Según se relata en la novela, Tang Seng y sus 3 discípulos, tras salir de Gaochang, se encontraron con las montañas en llamas por lo que si querían cruzarlas debían pedir prestado un abanico de hojas de plátano a la Princesa del Abanico de Hierro. Uno de los discípulos, Sun Wukong (o el rey Mono), fue el encargado de pedir prestado el abanico, sin embargo, la princesa, quien era la esposa del Rey Toro Demonio, se negó a prestarle su abanico. Por esta razón, Sun Wukong tomó una píldora que lo transformó en insecto y se introdujo en la barriga de la princesa cuando ésta estaba bebiendo té. Debido al fuerte dolor de estómago provocado, la princesa accedió a prestarle el abanico, sin embargo, el abanico resultó ser falso. Entonces Sun Wukong se convirtió en el Rey Toro Demonio para engañarla y esta vez sí lo consiguió. Pero el rey volvió a casa y descubrieron el engaño. Tras pelear los tres discípulos contra el rey, consiguieron derrotarlo y pudieron al fin usar el abanico de hojas plátano para apagar el fuego, y seguir con su trayecto al oeste para conseguir el libro sagrado del budismo.

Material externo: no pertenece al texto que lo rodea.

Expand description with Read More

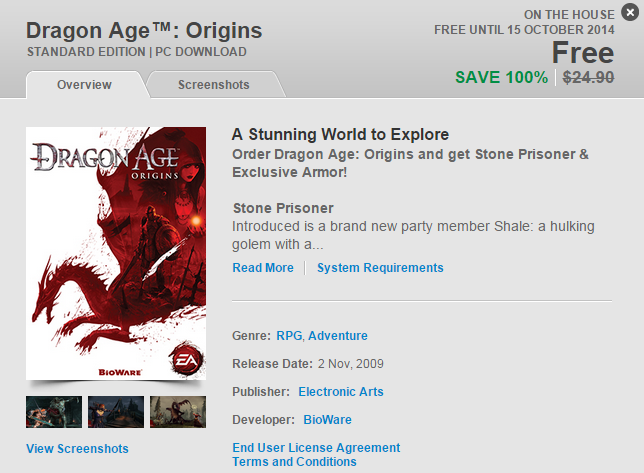pyautogui.click(x=263, y=268)
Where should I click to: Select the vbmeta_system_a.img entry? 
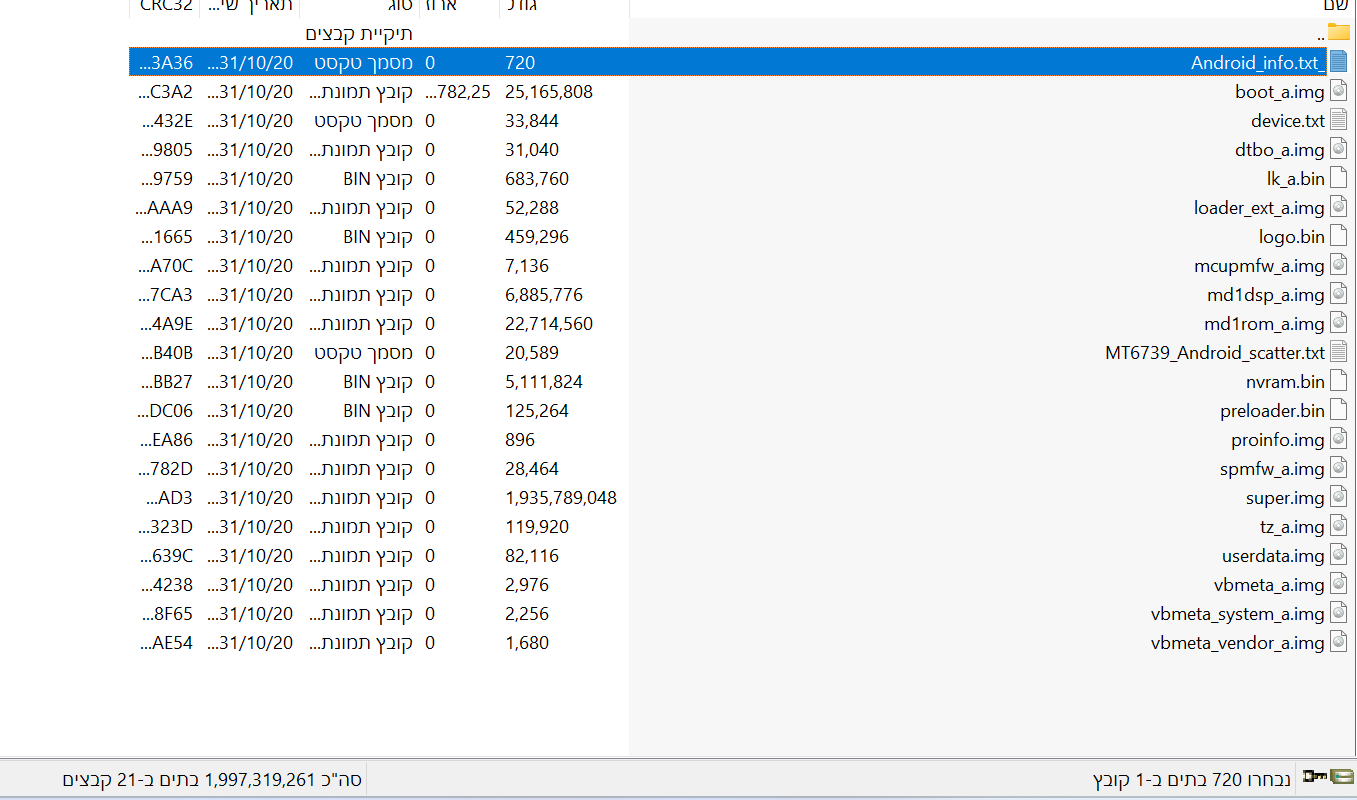point(1237,614)
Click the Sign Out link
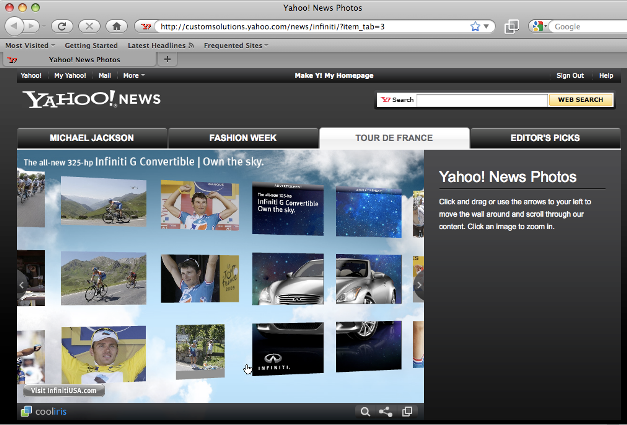 pos(570,75)
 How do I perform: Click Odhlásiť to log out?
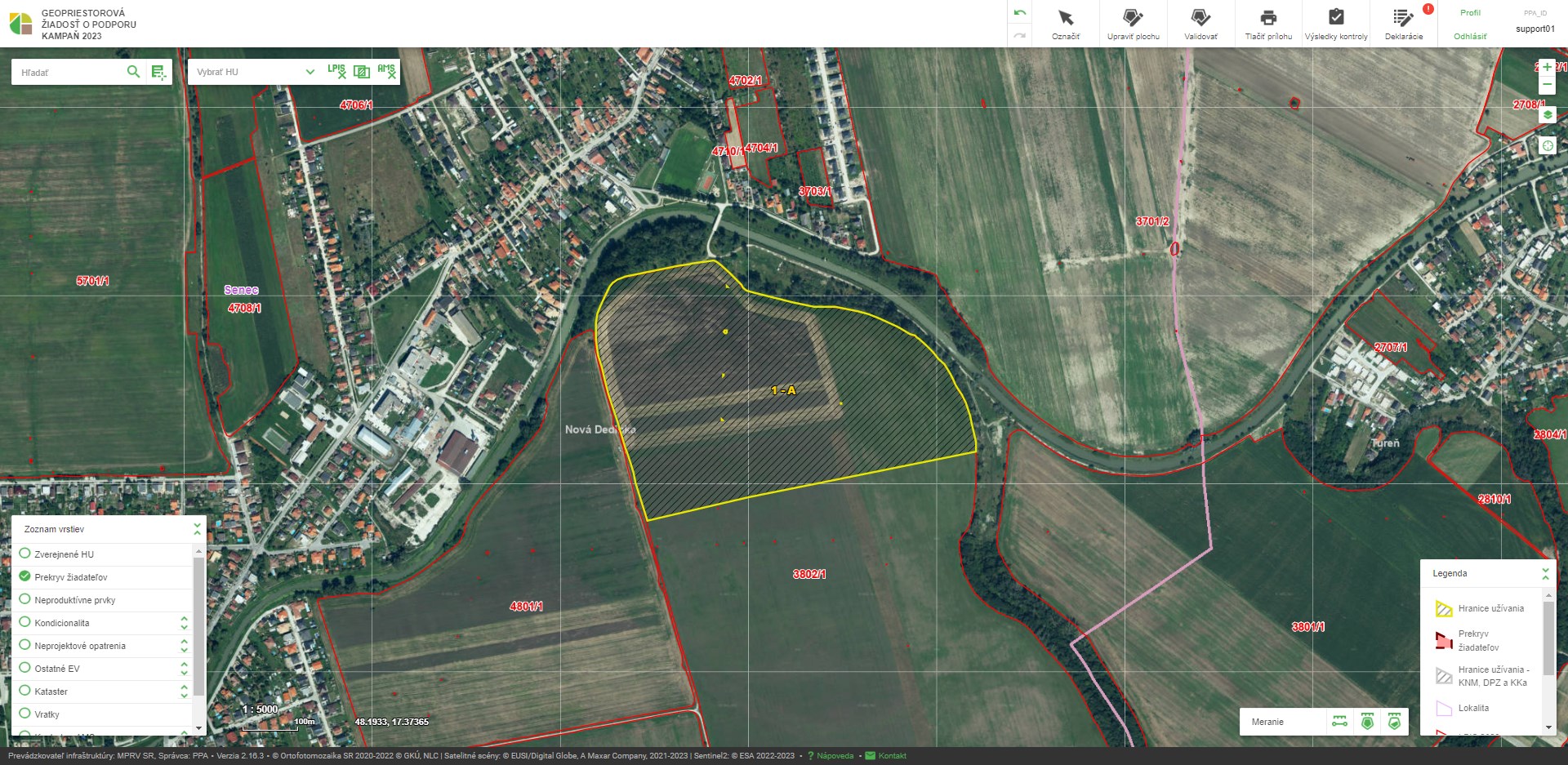coord(1470,37)
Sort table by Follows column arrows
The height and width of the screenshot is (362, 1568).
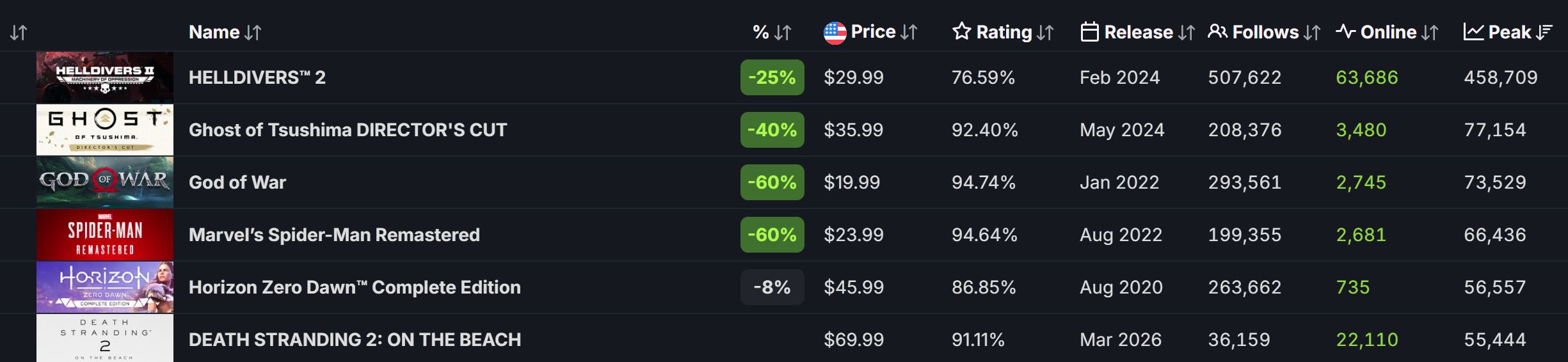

Por otro lado, según el folclore uigur, en las profundidades de la montaña vivía un dragón malvado que fue derrotado por un héroe que enfrentó al dragón y lo cortó en 8 trozos. La sangre del dragón tiñó la montaña de rojo y los 8 trozos se convirtieron en los 8 valles de las montañas Flameantes.

Y tras está incursión en la historia de la Ruta de la Seda, volvimos a nuestro hotel en Urumqi y nos preparamos para volar a Xi’an a la mañana siguiente.